SHORT EXERCISE 1:
Render this sentence from the Phase 3 planning text into Spanish: "That work isn't urgent: the generic `oidc` provider already handles Okta-as-OIDC for basic JWT flow; the vendor extensions only matter once a customer signal materializes."

GIVEN TEXT:
——————————

Phase 3: production hardening + cross-cloud parity (follow-up to #79)

## Context

Follow-up to #79 (Phase 2: cloud-native auth providers). Through the
real-AWS testing and the cross-cloud usage discussion on #79, five
concrete gaps surfaced that should ship as Phase 3 (`v0.12.0`).

**Original Phase 3 plan** (per `PHASE2_CLOUD_NATIVE_PROVIDERS.md` §9.6)
was an **Okta vendor provider** — a vendor-specific composition layer
on top of the Phase 1 `oidc` provider, covering Okta's non-standard
group endpoint and app-mode token quirks. That work isn't urgent: the
generic `oidc` provider already handles Okta-as-OIDC for basic JWT
flow; the vendor extensions only matter once a customer signal
materializes.

**Revised Phase 3** prioritizes the five items below — driven by what
production usage and multi-cloud customer onboarding actually need.
**Originally-planned Okta work moves to Phase 3.5 / `v0.13.0`** to be
revisited when an Okta-specific customer signal appears.

---

## Scope (5 items)

——————————

Pointing rows for text and elements
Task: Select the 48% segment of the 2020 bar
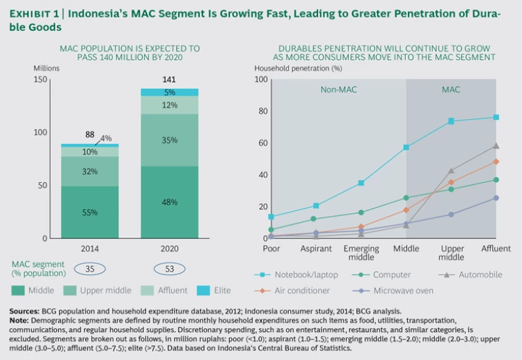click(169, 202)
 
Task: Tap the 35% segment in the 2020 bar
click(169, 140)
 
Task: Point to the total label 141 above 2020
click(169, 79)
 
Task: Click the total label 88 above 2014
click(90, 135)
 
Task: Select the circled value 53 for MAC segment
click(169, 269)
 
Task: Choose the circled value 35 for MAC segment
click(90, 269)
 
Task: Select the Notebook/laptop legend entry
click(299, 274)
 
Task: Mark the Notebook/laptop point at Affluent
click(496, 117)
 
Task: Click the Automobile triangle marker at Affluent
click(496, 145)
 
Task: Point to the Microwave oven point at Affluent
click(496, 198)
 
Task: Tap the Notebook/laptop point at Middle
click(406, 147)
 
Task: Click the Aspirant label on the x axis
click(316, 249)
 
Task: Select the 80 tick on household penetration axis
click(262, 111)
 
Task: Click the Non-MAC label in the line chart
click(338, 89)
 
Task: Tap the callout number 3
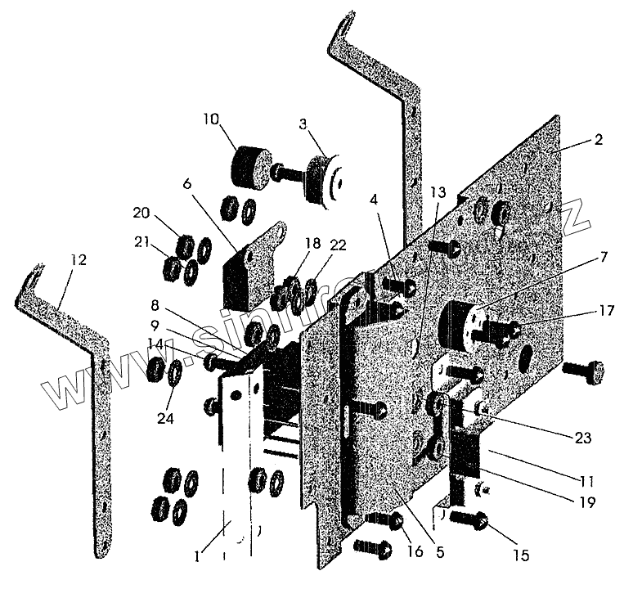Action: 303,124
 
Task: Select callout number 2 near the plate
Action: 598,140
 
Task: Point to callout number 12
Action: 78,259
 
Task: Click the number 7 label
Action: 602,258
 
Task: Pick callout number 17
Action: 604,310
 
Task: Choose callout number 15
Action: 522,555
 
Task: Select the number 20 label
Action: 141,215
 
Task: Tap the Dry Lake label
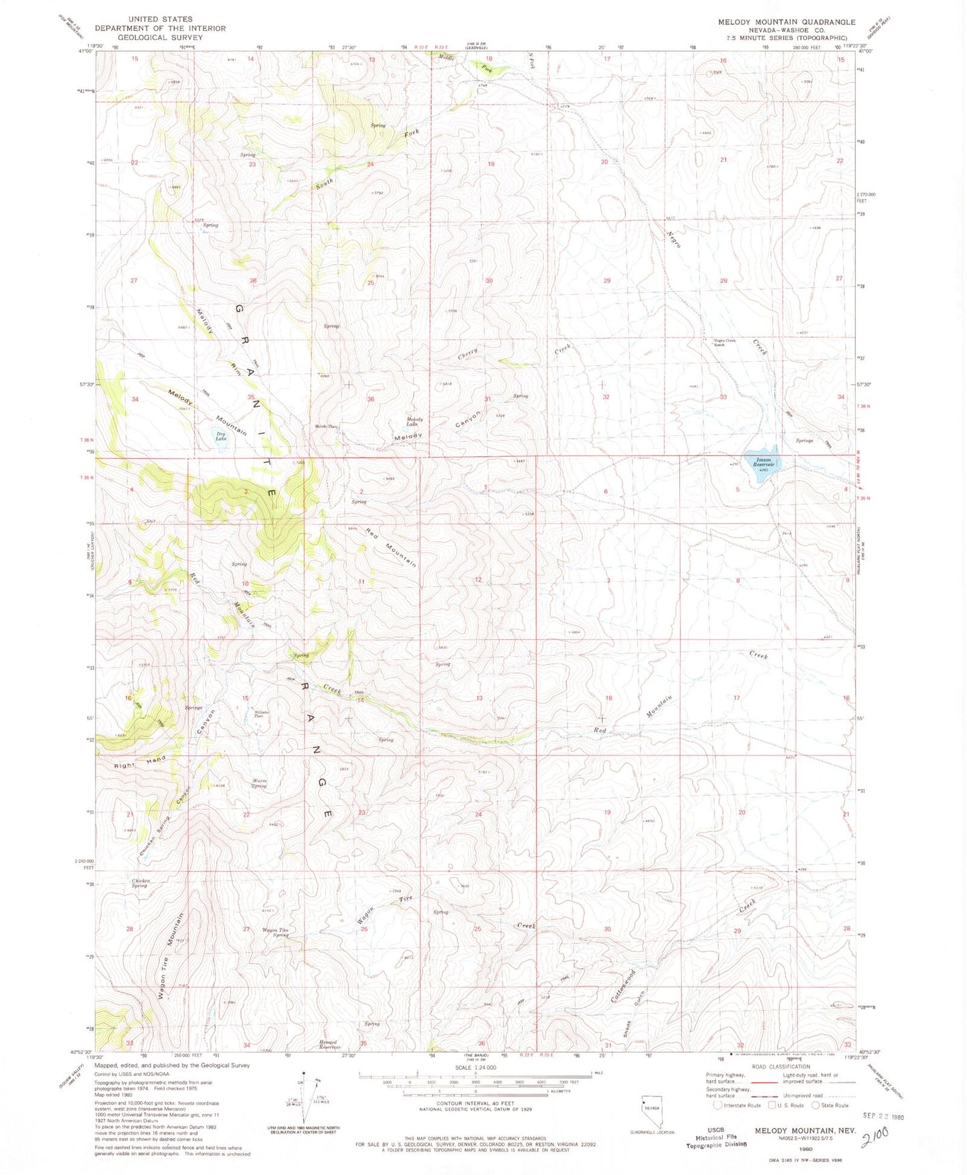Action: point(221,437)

——————————

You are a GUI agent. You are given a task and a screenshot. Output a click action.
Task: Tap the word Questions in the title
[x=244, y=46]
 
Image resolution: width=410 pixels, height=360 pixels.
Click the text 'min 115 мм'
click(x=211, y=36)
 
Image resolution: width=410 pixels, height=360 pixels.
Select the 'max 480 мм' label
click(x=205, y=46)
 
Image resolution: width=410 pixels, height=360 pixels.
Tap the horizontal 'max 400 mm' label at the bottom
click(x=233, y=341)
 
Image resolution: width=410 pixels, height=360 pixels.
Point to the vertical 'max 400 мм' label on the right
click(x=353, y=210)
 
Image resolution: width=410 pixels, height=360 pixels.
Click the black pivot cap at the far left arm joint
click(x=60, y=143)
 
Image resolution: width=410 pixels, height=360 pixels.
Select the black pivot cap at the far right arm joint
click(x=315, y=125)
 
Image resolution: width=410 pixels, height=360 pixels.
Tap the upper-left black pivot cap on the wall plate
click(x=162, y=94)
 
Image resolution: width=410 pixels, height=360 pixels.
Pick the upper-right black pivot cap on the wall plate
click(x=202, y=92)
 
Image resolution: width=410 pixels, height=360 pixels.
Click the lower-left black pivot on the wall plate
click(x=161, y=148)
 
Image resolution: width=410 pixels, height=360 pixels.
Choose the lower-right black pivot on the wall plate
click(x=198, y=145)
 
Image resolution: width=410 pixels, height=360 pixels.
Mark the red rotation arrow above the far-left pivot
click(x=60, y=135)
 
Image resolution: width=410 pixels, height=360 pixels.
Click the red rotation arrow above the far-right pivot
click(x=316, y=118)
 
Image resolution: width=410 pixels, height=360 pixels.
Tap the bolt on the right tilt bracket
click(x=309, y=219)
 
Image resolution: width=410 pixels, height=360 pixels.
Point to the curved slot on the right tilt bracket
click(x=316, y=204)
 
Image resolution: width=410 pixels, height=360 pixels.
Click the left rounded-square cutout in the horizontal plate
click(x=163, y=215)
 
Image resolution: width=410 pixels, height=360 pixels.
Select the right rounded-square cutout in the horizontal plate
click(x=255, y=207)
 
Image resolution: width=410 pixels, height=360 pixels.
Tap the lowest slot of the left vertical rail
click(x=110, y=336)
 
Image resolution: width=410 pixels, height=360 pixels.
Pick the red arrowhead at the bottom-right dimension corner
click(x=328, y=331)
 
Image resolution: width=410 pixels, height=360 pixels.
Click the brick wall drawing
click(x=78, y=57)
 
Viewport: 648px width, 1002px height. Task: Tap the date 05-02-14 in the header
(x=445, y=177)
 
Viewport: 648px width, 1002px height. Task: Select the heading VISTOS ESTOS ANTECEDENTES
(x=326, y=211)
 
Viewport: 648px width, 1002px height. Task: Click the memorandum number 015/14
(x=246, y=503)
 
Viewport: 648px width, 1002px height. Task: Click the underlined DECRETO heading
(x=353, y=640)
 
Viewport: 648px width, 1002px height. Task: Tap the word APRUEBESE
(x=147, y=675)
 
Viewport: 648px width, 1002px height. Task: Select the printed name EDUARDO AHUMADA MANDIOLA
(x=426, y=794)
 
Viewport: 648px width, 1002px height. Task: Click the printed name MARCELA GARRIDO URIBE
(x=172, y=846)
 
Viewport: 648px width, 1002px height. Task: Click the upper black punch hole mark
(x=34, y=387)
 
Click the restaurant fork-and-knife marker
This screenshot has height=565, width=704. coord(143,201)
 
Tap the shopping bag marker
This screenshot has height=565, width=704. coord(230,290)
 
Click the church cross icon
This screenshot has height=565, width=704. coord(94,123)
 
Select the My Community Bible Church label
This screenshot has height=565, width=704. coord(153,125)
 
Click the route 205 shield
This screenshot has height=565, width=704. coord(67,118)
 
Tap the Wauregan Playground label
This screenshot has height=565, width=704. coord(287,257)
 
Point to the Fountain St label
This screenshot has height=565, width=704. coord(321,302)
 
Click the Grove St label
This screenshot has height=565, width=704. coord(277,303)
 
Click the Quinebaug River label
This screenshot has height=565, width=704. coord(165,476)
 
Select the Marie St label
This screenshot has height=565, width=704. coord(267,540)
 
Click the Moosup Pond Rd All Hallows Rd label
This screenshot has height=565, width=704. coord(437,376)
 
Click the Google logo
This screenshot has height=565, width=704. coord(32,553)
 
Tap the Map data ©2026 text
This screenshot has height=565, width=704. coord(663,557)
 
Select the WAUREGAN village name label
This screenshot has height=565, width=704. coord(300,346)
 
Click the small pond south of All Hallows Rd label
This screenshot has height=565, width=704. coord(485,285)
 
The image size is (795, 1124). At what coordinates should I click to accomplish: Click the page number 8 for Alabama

——————————

SHORT EXERCISE 2:
Print the rows from the first block, beginning at the line that contains "Task: Select the 48% segment of the 2020 bar" and stopping after the line that contains "click(90, 269)". Omit the pictures.

EXERCISE SOLUTION 1:
Ese trabajo no es urgente: el proveedor genérico `oidc` ya gestiona Okta como OIDC para el flujo JWT básico; las extensiones específicas del proveedor solo importan cuando se materializa una señal de un cliente.

EXERCISE SOLUTION 2:
Task: Select the 48% segment of the 2020 bar
click(169, 202)
 
Task: Tap the 35% segment in the 2020 bar
click(169, 140)
 
Task: Point to the total label 141 above 2020
click(169, 79)
 
Task: Click the total label 88 above 2014
click(90, 135)
 
Task: Select the circled value 53 for MAC segment
click(169, 269)
 
Task: Choose the circled value 35 for MAC segment
click(90, 269)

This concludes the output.